Aku ingin tau keluargamu, dan masa lalumu. Dan kamu, menceritakan semua itu dengan ekspresimu yang selalu ku suka.

Lama kelamaan, hati ini bergantung padamu. Kamu berubah menjadi suatu hal yang harus selalu hadir untukku.
Aku takut mengakuinya, aku takut jika aku mulai menyukaimu juga. Aku takut perasaan ini terlambat.

Setengah hatiku sudah ada padamu, aku berharap aku tidak terlambat. Aku ingin kau tetap ada.
Tapi tuhan punya rencana lain, disaat aku ingin mengakui hal yang sama, kamu malah berkata bahwa kau sudah menemukan orang lain yang mampu membalas perasaanmu. Yang mampu membalas senyummu dengan senyuman yang sama, yang mampu membalas genggaman tanganmu sekuat kau menjaganya.
Kamu tau reaksi ku? Aku terkejut. Aku marah. Aku kesal, aku kecewa! Tapi bukan kepadamu. Lebih kepada diriku sendiri. Yang sudah menyia-nyiakan kamu! Menyia-nyiakan seseorang yang tulus.

Aku bisa apa? Aku Cuma bisa pura-pura bahagia. Aku Cuma bisa pura-pura tersenyum senang melihat kau dan perempuan mu bersatu. Aku merasa bodoh! Harusnya aku benar-benar bahagia, bukan pura-pura. Tapi, hatiku butuh kamu. Dan aku, kembali menyakiti hatiku sendiri, dengan sikap bodohku.

Aku menyesal dengan perkataanku sendiri yang hanya ingin menganggapmu sekedar kakak bagiku. Tidak! Aku butuh lebih dari itu. Karena secara tidak langsung, selama ini sebagian dari senyumku itu karenamu.

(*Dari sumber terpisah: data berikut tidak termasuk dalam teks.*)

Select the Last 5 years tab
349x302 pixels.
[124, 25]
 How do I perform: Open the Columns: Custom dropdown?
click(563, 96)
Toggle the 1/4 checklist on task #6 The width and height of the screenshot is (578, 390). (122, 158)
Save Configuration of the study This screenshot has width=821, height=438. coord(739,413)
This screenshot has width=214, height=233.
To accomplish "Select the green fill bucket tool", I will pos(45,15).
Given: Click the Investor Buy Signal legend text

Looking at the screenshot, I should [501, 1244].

Kesedihanku, membuatku mencoba pergi dari kehidupan yang selama ini kuhabiskan untukmu.
Aku bagai perahu yang terombang ambing di lautan dan terhempas, tapi tidak karam. dan tanpa sadar, aku berlabuh di hati yang lain.
Aku menemukan dia, seseorang yang baru ku jumpa, tapi telah lama ku kenal.
Aku baru bertemu dengannya setelah sekian lama kami berpisah. Dia mengajariku banyak hal. Dan dari dia, aku mengenal arti bangkit dari keterpurukan.

Aku mulai menyukainya, cara bicaranya, cara tertawanya, dan tatapannya membuatku nyaman. Aku, seperti menemukan salah satu sosok yang pernah hilang dari dirinya.
Dengan sisa hatiku, aku belajar untuk menyukainya. Aku tak mau melakukan hal yang bodoh dengan menyia-nyiakan orang yang tulus kepadaku.

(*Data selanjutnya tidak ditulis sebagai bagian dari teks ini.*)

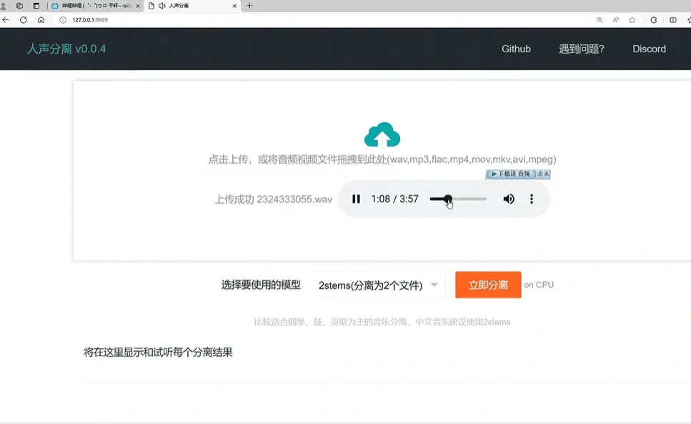
Task: Click the browser back arrow
Action: (7, 20)

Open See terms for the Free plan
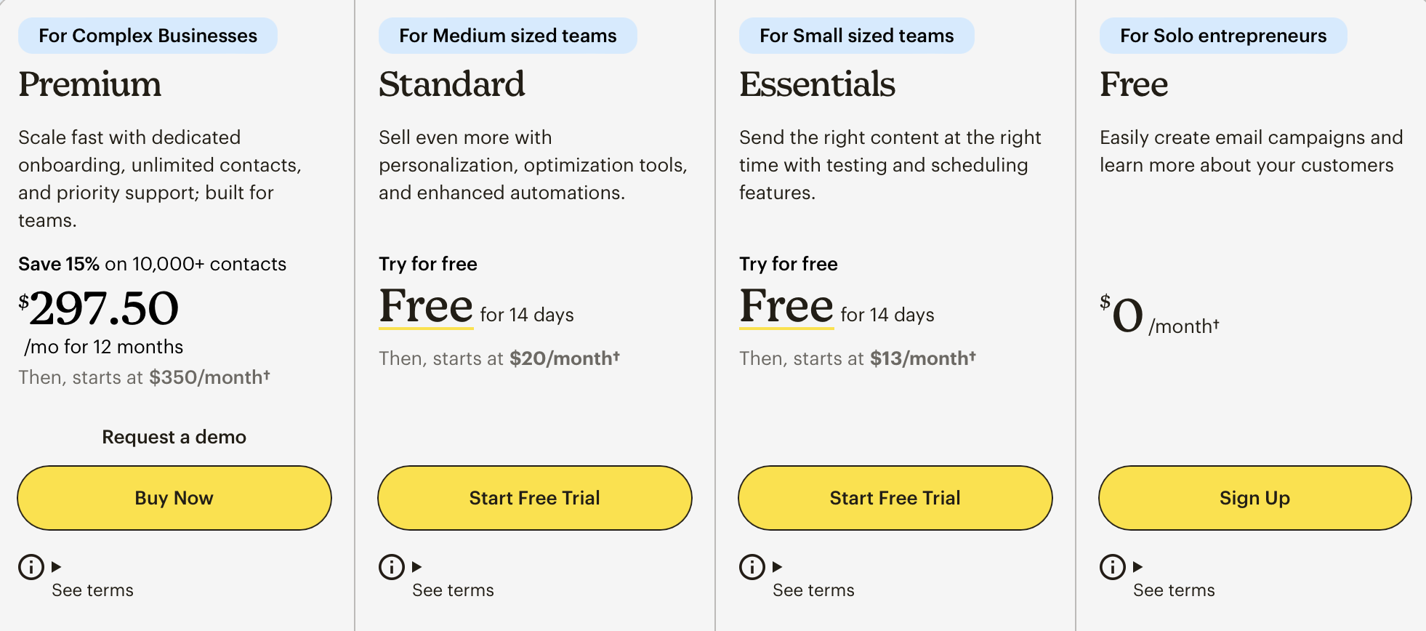tap(1173, 591)
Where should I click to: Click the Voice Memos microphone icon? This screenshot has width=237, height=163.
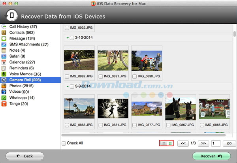coord(4,74)
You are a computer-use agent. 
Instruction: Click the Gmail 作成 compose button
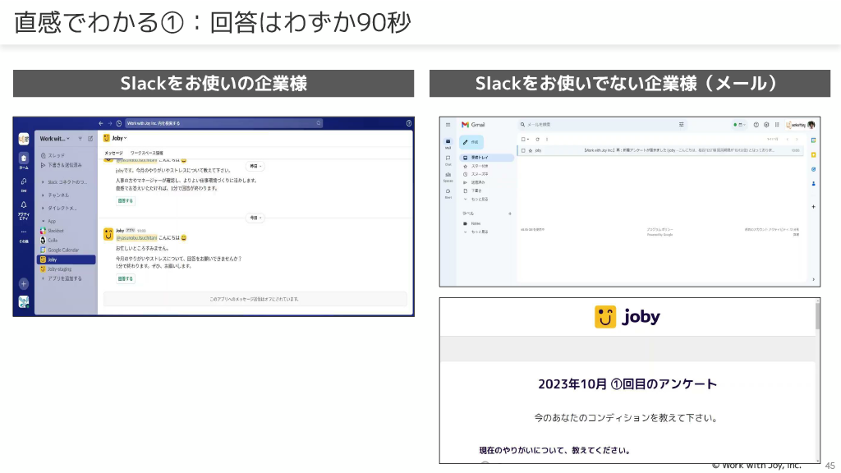[471, 141]
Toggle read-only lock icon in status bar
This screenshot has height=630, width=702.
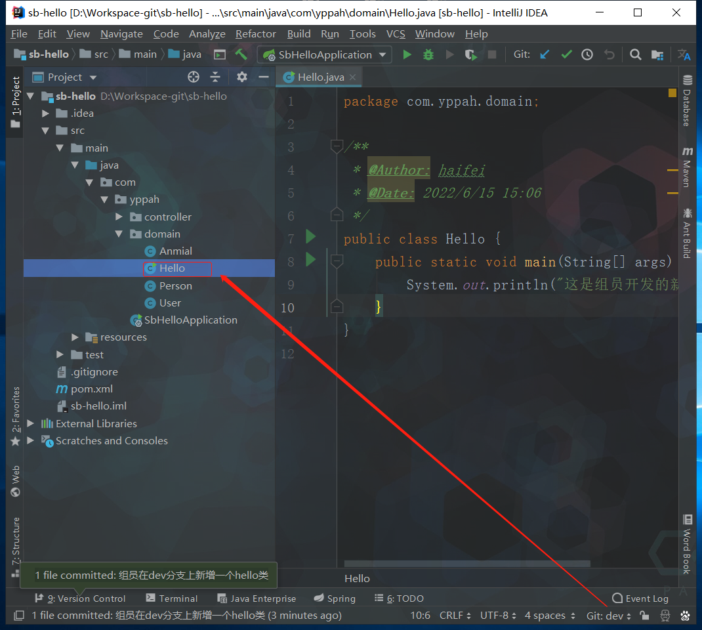[644, 616]
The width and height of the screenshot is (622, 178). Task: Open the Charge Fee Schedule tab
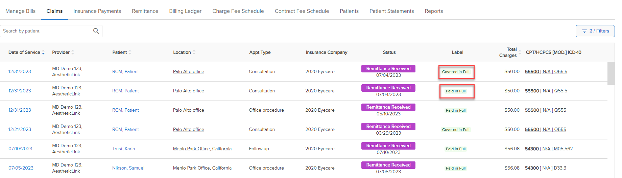[x=238, y=11]
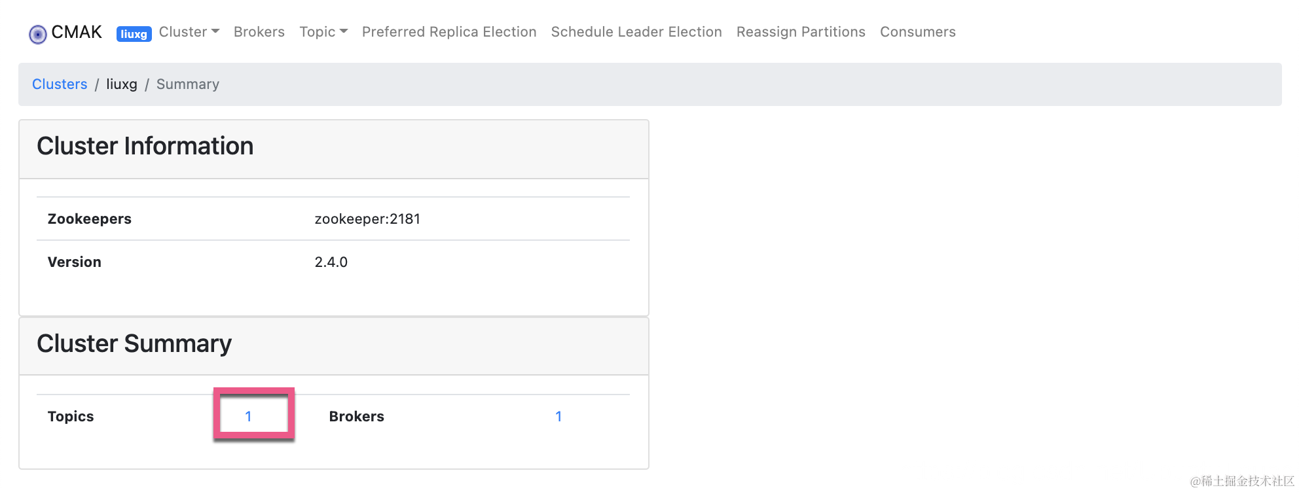The width and height of the screenshot is (1299, 492).
Task: Go to Schedule Leader Election
Action: coord(636,32)
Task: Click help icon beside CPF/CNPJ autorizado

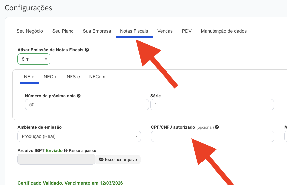Action: click(217, 127)
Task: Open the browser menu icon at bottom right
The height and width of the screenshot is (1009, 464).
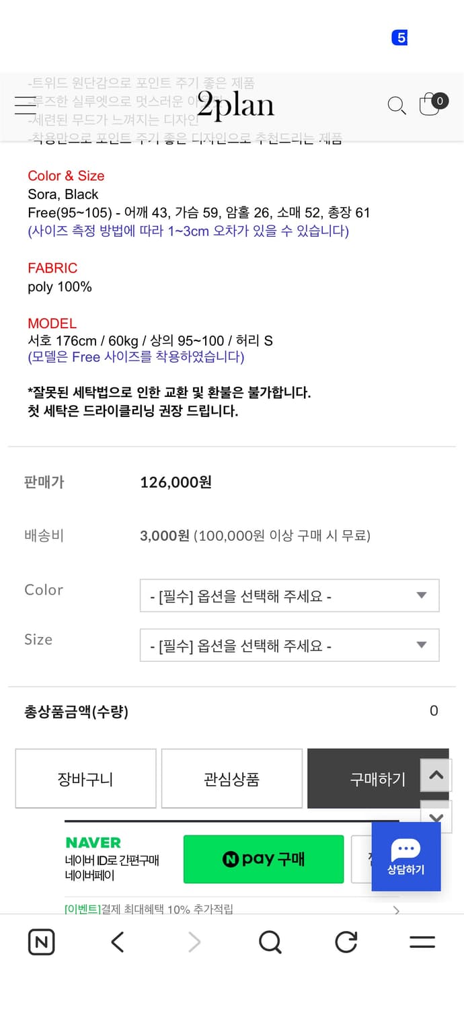Action: pyautogui.click(x=422, y=942)
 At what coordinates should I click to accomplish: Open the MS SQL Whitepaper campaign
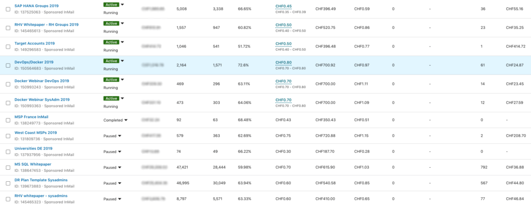33,165
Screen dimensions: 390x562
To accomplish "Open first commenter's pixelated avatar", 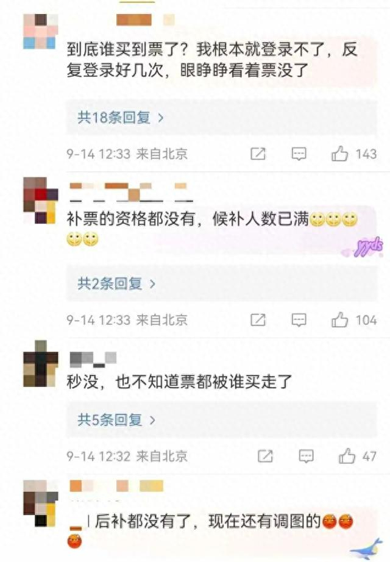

Kini, aku telah bersama dia. Yang hampir setengah dari sosokmu dapat kutemukan darinya.
Aku bahagia dengan hidupku sekarang, hingga akhirnya ada rasa aku ingin pulang.
Aku ingin bertemu denganmu lagi, ingin tertawa bersamamu, ingin bertukar cerita denganmu sebebas dulu. Tanpa ada dia dan tanpa perempuanmu.

Tapi, aku mendengar cerita bahwa kamu dan perempuanmu berpisah. Mengapa? Tak maukah kau berbagi cerita kepadaku? Hanya karena alasan dia, kau mulai memberi jarak padaku.
Ini tak adil.

Aku menyayanginya, tapi tetap membutuhkanmu. Aku tau, aku ..... egois.